Why Babies Need This Vaccine
Before the rotavirus vaccine became routine in 2006, nearly every child in the United States caught rotavirus by age 5. For most, it meant several miserable days of watery diarrhea and vomiting. But for tens of thousands of babies each year, the illness was serious enough to require emergency care or hospitalization, primarily because small bodies lose fluids fast and become dangerously dehydrated.
Since routine vaccination began, an estimated 280,000 clinic visits, 62,000 emergency department visits, and 45,000 hospitalizations for rotavirus are prevented each year among U.S. children under 5. The virus hasn’t disappeared, but vaccinated babies are far less likely to get seriously sick from it.
How the Vaccine Works
Unlike most vaccines that come as a shot, the rotavirus vaccine is a liquid given by mouth. Your baby swallows a few drops during a regular well-child visit. It contains a live but weakened form of the virus, which teaches your baby’s immune system to recognize and fight rotavirus without causing the actual disease. Because the virus naturally infects through the gut, an oral vaccine trains the immune system right where it needs to respond.
After vaccination, your baby may shed small amounts of the weakened vaccine virus in their stool for a short period. This is normal and expected. Good handwashing after diaper changes is always important, but it’s especially worth being mindful about in the days following vaccination.
Two Vaccines, Two Schedules
Two rotavirus vaccines are available in the U.S., and your pediatrician’s office will carry one or the other. Both are equally recommended.
- RotaTeq (RV5): Given as 3 doses at 2 months, 4 months, and 6 months.
- Rotarix (RV1): Given as 2 doses at 2 months and 4 months.
The important timing detail: your baby’s first dose needs to happen before they turn 15 weeks old, and all doses must be completed before 8 months old. These age windows exist because the vaccine has been studied within this range and the benefit-to-risk balance is best established here. If your baby is behind on vaccines, talk to your pediatrician sooner rather than later, because once these windows close, the rotavirus vaccine can no longer be given.
How Effective It Is
The numbers behind this vaccine are strong. In clinical trials, the three-dose series (RotaTeq) was 98% effective at preventing severe rotavirus illness during the first rotavirus season after vaccination. Against rotavirus of any severity, including milder cases, effectiveness was 74%. The two-dose vaccine (Rotarix) showed 96% efficacy against severe illness and 87% against any rotavirus gastroenteritis in European trials.
In real-world use, the results have held up.

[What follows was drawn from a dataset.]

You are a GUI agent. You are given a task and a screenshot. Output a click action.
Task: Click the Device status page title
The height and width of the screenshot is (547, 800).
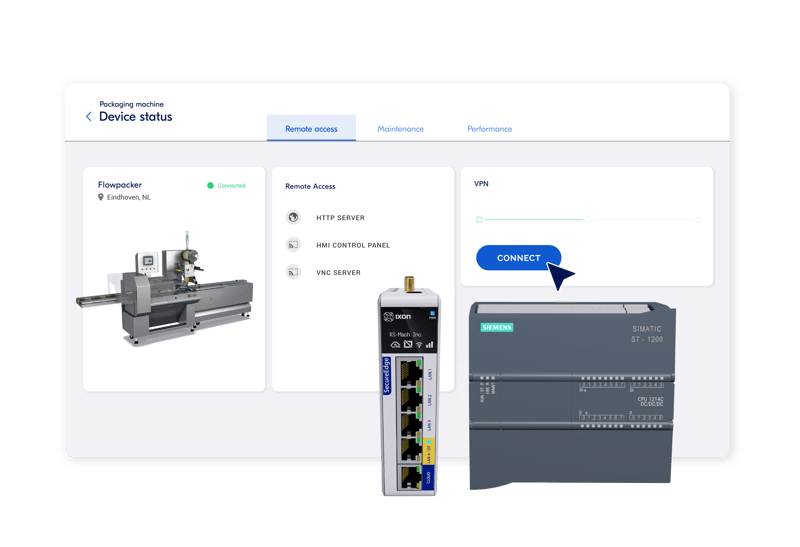tap(135, 117)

Among vaccinated children in the U.S., hospitalizations for rotavirus dropped by 96%, emergency visits by 94%, and doctor’s office visits by 86%. Your baby can still catch rotavirus after vaccination, but the illness is far more likely to be mild and manageable at home rather than a trip to the ER.
Side Effects to Expect
Most babies tolerate the rotavirus vaccine with no noticeable reaction at all. When side effects do occur, they’re mild: temporary fussiness, a brief episode of diarrhea, or occasional vomiting. These typically resolve on their own within a day or two and don’t require treatment.
There is one rare but serious side effect to be aware of: intussusception, a type of bowel blockage where one section of the intestine folds into another. The additional risk from the vaccine is estimated at roughly 1 in 20,000 to 1 in 100,000 vaccinated infants, most often occurring within a week of the first or second dose. Signs include sudden, intense crying (often with legs pulled up), vomiting, bloody or jelly-like stool, and lethargy. This is a medical emergency, but it’s treatable when caught quickly. The overall consensus is that the benefits of vaccination far outweigh this small risk, given how many hospitalizations and severe illnesses the vaccine prevents.
Babies Who Should Not Get the Vaccine
Most babies can safely receive the rotavirus vaccine, but there are a few exceptions. Babies diagnosed with severe combined immunodeficiency (SCID), a rare condition where the immune system is essentially absent, should not receive it. The live virus in the vaccine, even in its weakened form, can cause serious illness in a baby without a functioning immune system. Babies with other known or suspected immune system problems should be evaluated by a specialist before vaccination.
A baby who had a severe allergic reaction to a previous dose should also skip future doses. And if your baby has already had intussusception, the vaccine is not recommended. For babies with mild illness like a common cold, vaccination can still proceed on schedule.